Jay-Tee called her brother again from the apartment, doing as much as she could through her fatigue to shield the conversation from
him
but wasn’t too confident of her success. His snares lay all over the apartment.
They arranged to meet at 1 PM for lunch just around the corner. Reason had insisted they meet somewhere close. It was nine-thirty in the morning and Jay-Tee could see that Reason was as close to keeling over from lack of sleep as she was. She hoped four hours would be enough to keep them going.
When Jay-Tee’s head hit the pillow, she closed her eyes and slipped into oblivion, not thinking of her dead father, dreaming of nothing.
26
Snot
“Twenty-four hours?” Tom couldn’t
keep the astonishment out of his voice. “What time is it?”
“More like twenty-six,” said Cath’s male flatmate, the one who worried about his bathroom products. Based on that, Tom had been expecting interesting clothes, but he was wearing a yellow T-shirt with crooked seams and badly cut jeans. Seemed odd to Tom to care about your skin, but not what you put over it.
“You know,” daggy jeans continued, “this chair sucks for watching TV. What you’ve been sleeping on for
twenty-six
hours—it’s a
couch,
not a bed.”
“You know,” Cath said, imitating her flatmate’s tone, “my brother’s been sick. He really needed to sleep.”

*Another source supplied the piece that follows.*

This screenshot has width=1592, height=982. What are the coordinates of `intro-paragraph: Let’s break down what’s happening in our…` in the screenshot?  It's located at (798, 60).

“Yeah, well, you and all your friends and boyfriends and relatives aren’t the only ones who live here.” The guy’s eyes were bugging out and one of the veins on his neck had suddenly become visible. “Is your brother going to pay rent? Put in for the utilities?”

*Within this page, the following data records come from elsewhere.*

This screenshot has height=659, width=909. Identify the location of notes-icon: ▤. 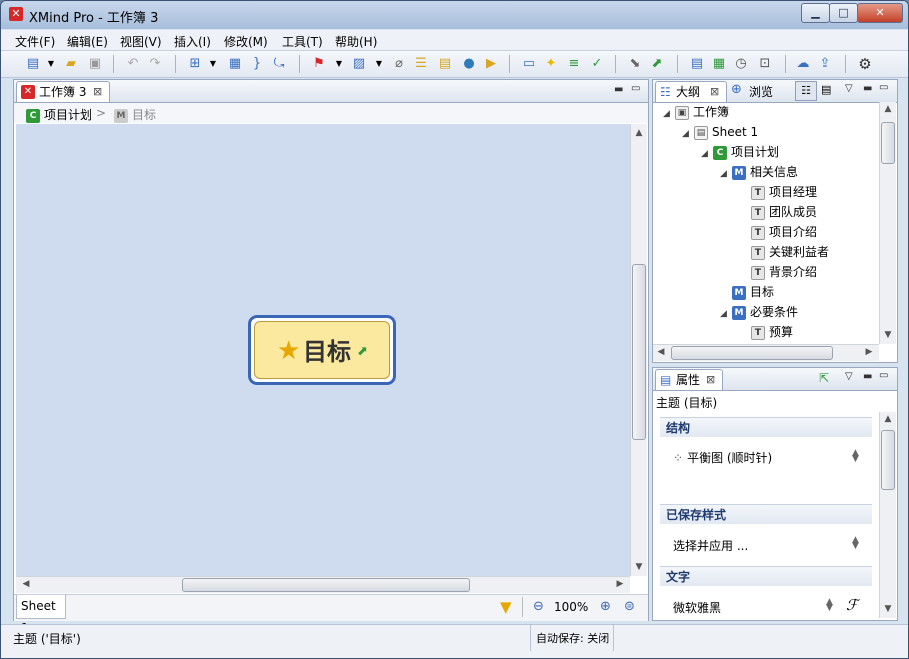
(445, 64).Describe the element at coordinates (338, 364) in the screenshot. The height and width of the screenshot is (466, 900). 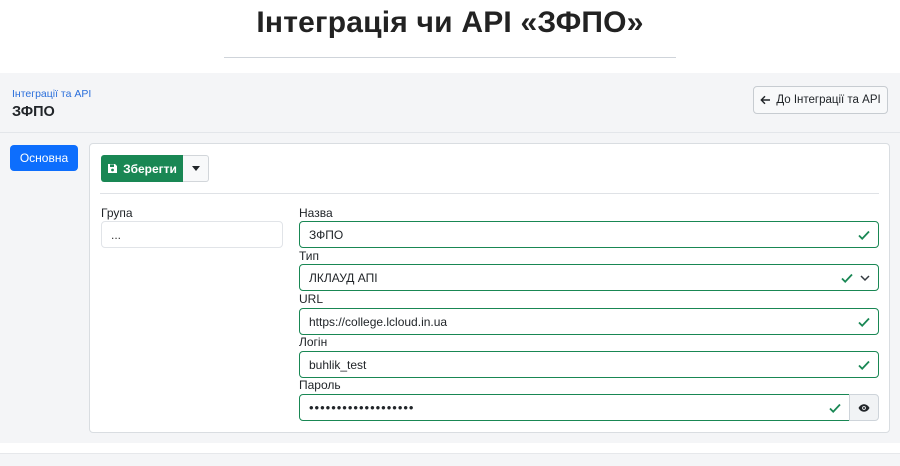
I see `login-value: buhlik_test` at that location.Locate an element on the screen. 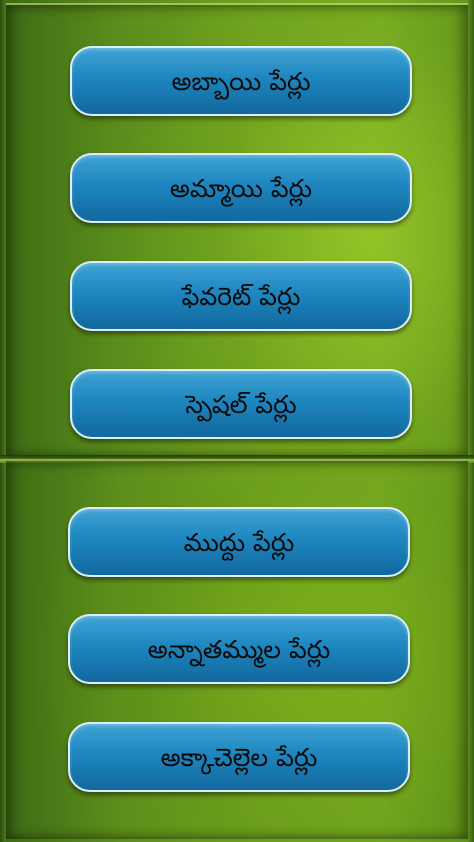  sister-names-label: అక్కాచెల్లెల పేర్లు is located at coordinates (239, 757).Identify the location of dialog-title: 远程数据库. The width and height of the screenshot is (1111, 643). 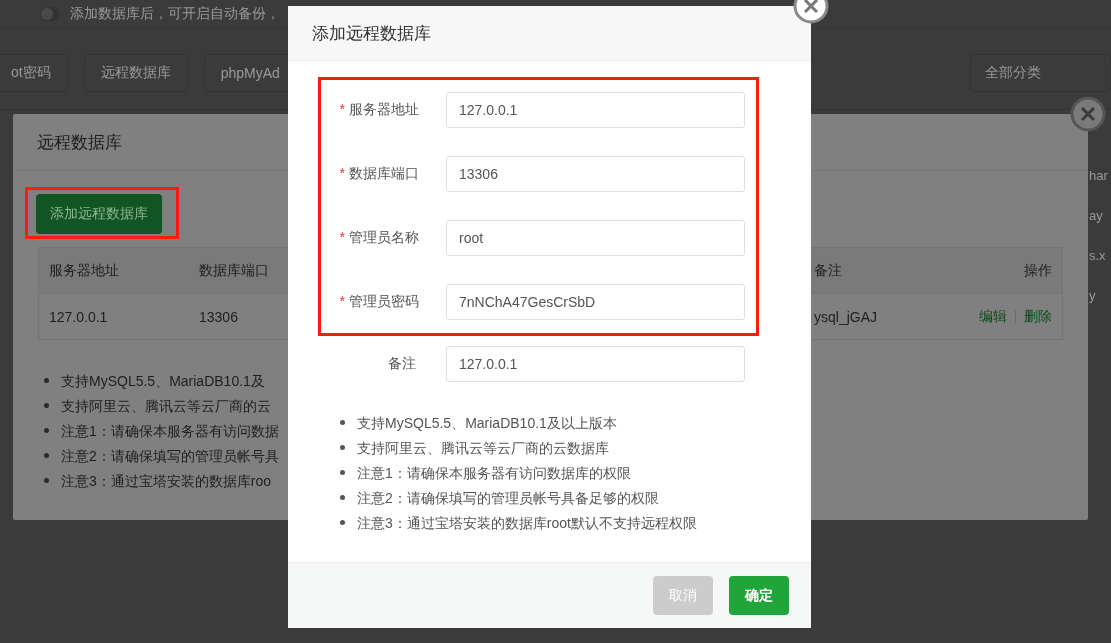
(80, 142).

“ ’Ken hell, Andrew! Give him a break. He just woke up. Let’s talk about this later.”
The flatmate stood up, shot a poisonous glance at Cath, didn’t bother to look at Tom, and stomped out, slamming the door of his bedroom, which made more of a squeak than a bang. Tom imagined the lack of a satisfyingly loud slam would make him even more ropeable.
“What time
is
it?”
Cath looked at her watch. “Eight at night.”
“Bugger. Twenty-six hours! Sorry,” Tom said, sitting up and rubbing his eyes. “I didn’t mean to sleep that long.”
“Not your fault. You needed it. You looked bloody awful when you got in. I’m just glad you woke up. Mere said I wasn’t to worry, but honest, you looked
dead.
” She shuddered.
“Sorry.”
“Stop saying that! Anyway, this is just a reminder that I’ve got to find somewhere else to live. Andrew’s such a dropkick.” She sighed. “You look heaps better. How do you feel?”
“Not too foul. Good, even, I think. Definitely hungry.”
“I’ll get you a couple of muffins and then after you wash, we can go out and get something more substantial. If you’re up to it?”
Tom nodded vigorously to indicate that he was more than up to it.
Cath went into the kitchen and returned with two terrifyingly healthy-looking muffins. Whole grain, he imagined, shuddering inside. He picked one up. It weighed more than a cricket ball. Oh, well, he told himself, at least it was food.